Among the postings were what Maclean considered “juicy little facts,” which he had encouraged to be included. Items such as the information that sometime after the speech, Truman had telegraphed Premier Stalin and invited him to come to America and deliver his side of the story to the same forum at Westminster College.
Truman had even offered the battleship Missouri to bring him to America. Maclean and Boris had had a good laugh over that one. Of course, Stalin had refused, and he was quoted in Pravda as saying “the speech was a pack of lies.”
In New York, the widow of President Franklin Roosevelt denounced Churchill as a “warmonger” and in the nation’s capital, three senators, including Claude Pepper, termed the Fulton address “shocking.”

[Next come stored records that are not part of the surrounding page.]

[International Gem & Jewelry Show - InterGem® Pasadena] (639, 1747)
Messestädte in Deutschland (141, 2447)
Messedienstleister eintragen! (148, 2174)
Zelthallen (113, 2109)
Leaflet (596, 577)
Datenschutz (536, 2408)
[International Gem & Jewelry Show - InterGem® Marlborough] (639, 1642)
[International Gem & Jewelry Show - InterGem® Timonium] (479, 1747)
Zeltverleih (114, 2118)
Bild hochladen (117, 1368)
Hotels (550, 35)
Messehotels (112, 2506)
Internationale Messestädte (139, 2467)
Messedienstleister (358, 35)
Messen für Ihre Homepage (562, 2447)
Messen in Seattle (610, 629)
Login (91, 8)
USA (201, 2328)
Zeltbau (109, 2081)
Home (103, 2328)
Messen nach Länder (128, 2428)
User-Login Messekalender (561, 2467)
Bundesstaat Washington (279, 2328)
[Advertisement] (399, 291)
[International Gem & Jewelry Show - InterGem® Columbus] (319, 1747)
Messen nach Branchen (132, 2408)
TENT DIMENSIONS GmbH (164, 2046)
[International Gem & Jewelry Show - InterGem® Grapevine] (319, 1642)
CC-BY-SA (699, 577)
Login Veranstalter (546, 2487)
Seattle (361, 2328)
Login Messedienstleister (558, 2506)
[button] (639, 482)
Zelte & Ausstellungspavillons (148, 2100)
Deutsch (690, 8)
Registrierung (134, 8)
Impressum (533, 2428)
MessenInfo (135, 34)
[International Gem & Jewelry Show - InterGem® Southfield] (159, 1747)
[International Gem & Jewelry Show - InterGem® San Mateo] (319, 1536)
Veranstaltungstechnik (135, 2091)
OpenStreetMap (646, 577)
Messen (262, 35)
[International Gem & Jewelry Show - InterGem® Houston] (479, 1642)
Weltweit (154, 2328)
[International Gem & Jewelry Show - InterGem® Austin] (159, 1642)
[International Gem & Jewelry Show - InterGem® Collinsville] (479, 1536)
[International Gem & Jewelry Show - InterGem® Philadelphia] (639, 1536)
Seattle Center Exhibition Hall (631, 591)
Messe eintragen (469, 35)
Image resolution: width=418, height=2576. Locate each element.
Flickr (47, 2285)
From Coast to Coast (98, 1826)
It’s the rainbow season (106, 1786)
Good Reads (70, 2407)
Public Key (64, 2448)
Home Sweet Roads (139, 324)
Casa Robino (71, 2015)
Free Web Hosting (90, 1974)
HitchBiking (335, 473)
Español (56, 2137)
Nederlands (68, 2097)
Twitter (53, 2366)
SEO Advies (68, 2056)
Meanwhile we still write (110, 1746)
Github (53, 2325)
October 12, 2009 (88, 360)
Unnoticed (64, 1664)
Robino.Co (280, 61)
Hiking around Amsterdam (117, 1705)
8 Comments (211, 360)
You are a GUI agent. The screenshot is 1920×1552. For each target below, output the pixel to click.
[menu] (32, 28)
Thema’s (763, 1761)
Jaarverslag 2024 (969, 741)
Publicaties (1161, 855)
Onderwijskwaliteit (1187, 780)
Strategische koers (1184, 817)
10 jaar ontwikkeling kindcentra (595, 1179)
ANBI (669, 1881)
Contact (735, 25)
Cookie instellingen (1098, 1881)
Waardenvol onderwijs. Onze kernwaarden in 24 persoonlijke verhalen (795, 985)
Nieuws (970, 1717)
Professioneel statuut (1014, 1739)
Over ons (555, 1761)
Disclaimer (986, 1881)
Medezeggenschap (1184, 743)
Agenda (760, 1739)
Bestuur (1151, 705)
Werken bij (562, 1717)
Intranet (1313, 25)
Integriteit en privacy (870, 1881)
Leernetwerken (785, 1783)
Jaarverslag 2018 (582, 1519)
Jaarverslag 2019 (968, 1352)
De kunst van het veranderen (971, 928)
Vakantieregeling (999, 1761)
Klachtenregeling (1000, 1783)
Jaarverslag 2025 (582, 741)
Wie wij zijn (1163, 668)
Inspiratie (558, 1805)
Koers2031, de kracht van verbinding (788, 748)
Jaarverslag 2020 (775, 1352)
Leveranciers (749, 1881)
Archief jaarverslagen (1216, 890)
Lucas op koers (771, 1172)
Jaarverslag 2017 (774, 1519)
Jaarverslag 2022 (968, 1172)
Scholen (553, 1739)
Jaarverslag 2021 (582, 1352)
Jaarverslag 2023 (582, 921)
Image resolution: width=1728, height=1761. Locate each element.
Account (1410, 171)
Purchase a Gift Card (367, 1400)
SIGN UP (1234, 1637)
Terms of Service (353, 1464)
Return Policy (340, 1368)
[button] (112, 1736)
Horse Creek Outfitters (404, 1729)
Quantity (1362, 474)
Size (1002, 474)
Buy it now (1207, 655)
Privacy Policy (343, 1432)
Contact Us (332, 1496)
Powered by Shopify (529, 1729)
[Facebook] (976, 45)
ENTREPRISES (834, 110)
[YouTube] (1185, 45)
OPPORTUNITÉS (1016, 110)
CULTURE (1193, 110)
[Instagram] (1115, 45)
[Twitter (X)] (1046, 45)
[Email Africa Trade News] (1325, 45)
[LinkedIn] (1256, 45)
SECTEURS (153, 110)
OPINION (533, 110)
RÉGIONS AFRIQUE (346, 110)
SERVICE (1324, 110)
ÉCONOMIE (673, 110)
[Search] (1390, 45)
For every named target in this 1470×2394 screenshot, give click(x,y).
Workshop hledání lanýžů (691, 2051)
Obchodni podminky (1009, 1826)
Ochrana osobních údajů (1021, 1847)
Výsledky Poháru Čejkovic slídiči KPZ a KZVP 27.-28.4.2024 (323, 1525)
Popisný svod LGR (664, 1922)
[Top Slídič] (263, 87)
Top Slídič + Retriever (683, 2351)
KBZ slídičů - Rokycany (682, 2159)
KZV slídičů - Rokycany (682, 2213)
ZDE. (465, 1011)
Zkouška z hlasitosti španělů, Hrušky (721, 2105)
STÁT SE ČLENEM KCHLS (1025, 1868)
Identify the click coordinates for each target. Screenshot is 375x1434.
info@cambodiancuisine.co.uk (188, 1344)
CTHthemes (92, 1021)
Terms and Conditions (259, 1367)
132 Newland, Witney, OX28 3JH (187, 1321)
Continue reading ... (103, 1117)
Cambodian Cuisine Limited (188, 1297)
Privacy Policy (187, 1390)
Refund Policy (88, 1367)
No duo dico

The New York Times had questioned Churchill’s “dangerous lack of judgment.” In Britain, the London Times criticized Churchill’s harsh description of the Communist governments, saying “the Western democracies have much to learn from Communism in the working of political institutions and the establishment of individual rights and in the development of economic and social planning.”
Pearl Buck, one of America’s most important writers and a Nobel laureate, told an audience that the world was “nearer war tonight than we were last night.”